**YOUR TASK**
Restate word for word the entries below, starting with the line with "Open the Anasayfa" and continuing through the line with "Task: Click the 60% y-axis tick label". Include both of those lines and no others.

··· DATASET RECORDS ···

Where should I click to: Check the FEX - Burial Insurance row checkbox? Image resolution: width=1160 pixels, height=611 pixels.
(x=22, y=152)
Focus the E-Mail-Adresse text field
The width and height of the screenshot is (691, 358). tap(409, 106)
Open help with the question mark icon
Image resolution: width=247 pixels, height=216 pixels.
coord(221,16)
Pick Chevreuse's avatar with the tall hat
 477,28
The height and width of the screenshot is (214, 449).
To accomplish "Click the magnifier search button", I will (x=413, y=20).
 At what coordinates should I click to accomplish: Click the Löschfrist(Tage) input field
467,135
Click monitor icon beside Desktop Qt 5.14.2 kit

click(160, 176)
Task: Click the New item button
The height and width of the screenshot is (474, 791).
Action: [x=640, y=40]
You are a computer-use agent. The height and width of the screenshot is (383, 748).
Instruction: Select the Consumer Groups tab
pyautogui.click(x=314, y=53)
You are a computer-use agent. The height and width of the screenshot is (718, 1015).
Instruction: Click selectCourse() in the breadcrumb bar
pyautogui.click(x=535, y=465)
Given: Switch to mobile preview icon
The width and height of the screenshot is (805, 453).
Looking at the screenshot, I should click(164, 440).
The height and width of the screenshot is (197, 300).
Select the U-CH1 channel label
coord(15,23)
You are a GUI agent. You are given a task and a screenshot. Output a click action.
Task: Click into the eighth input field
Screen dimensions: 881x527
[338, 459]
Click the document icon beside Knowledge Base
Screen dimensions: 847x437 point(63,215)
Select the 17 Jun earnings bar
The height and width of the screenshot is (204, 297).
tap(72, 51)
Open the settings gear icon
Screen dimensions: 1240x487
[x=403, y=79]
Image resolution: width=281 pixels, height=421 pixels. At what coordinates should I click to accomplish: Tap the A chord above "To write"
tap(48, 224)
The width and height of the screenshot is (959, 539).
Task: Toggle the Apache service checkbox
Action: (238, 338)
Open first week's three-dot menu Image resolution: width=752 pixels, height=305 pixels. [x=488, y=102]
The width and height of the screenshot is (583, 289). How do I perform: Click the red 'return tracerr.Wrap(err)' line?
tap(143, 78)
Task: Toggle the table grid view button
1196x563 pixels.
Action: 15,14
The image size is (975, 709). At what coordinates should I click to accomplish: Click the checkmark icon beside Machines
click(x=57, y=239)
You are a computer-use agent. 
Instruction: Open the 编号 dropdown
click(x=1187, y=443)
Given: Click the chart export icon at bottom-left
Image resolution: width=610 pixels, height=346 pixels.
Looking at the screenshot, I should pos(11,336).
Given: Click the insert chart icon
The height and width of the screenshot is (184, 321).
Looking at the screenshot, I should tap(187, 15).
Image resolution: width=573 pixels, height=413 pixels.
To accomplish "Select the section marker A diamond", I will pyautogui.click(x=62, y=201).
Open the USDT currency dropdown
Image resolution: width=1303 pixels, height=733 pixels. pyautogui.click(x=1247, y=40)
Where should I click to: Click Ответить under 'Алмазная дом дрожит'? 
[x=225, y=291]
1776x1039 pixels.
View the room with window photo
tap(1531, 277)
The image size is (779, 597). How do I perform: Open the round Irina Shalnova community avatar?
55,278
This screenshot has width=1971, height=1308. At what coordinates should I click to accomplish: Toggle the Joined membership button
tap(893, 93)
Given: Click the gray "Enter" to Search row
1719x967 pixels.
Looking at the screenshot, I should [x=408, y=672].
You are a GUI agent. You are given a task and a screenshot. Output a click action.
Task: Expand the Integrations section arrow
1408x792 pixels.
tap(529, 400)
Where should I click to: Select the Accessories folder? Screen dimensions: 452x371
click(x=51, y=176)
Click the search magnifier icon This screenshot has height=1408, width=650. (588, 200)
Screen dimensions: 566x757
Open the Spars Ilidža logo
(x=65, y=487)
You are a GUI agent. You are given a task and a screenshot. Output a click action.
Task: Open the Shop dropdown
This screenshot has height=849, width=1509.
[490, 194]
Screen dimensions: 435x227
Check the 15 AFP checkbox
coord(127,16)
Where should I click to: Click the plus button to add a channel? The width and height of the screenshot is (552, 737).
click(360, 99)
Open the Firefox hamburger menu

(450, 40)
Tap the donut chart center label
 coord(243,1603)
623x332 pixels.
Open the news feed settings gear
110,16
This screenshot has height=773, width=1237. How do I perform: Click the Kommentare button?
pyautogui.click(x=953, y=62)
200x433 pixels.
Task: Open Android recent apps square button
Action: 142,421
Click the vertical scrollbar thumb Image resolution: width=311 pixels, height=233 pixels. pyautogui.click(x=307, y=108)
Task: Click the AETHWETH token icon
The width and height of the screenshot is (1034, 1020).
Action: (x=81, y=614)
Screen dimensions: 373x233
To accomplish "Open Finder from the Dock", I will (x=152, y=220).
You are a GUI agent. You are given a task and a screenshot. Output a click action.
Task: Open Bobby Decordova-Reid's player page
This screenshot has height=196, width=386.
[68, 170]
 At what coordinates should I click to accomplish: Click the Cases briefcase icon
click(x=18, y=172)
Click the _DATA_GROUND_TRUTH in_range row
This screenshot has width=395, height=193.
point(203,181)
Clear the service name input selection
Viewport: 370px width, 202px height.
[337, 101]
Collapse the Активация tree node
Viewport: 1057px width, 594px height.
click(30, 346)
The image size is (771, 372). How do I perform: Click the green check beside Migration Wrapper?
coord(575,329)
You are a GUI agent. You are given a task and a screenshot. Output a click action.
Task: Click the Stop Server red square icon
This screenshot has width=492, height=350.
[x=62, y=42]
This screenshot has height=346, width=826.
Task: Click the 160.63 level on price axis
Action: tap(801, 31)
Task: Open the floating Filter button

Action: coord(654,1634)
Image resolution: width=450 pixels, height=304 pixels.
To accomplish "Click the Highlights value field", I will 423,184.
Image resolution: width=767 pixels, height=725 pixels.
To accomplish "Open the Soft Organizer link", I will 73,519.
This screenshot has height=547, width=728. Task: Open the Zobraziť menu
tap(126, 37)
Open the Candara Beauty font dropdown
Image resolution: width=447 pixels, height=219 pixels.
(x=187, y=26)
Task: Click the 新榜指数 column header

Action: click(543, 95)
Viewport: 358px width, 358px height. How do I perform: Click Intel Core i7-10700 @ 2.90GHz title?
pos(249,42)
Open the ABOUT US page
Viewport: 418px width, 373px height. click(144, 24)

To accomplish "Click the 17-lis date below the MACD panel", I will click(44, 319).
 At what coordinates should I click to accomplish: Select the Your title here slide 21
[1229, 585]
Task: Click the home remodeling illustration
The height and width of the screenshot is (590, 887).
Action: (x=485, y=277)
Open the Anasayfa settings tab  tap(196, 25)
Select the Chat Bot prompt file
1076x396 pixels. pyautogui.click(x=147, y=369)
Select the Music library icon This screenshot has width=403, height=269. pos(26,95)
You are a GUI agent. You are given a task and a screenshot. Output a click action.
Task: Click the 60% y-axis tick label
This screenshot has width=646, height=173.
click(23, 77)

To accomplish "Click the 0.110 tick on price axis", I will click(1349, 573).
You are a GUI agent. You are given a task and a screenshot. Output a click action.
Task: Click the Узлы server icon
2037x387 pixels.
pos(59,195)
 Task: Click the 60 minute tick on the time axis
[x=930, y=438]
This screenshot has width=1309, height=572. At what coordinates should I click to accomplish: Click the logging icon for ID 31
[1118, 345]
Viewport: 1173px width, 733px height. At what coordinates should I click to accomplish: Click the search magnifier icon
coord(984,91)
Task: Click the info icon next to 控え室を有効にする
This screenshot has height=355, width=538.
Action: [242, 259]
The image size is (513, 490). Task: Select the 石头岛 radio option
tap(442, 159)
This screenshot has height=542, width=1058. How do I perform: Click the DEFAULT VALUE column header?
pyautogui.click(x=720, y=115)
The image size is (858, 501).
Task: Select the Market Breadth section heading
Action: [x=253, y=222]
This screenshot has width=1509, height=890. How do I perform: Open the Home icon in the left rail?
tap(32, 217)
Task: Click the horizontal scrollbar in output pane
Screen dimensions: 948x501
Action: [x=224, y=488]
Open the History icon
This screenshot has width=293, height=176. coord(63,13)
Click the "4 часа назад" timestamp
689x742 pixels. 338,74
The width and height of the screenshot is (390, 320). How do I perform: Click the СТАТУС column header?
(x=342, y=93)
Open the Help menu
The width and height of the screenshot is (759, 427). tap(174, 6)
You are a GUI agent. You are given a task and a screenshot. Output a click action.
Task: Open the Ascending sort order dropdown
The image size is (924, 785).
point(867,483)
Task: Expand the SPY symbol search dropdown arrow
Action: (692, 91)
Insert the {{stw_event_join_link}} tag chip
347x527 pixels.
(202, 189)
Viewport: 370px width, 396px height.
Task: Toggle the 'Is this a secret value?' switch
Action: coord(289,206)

···

**THE ANSWER**
Open the Anasayfa settings tab  tap(196, 25)
Select the Chat Bot prompt file
1076x396 pixels. pyautogui.click(x=147, y=369)
Select the Music library icon This screenshot has width=403, height=269. pos(26,95)
You are a GUI agent. You are given a task and a screenshot. Output a click action.
Task: Click the 60% y-axis tick label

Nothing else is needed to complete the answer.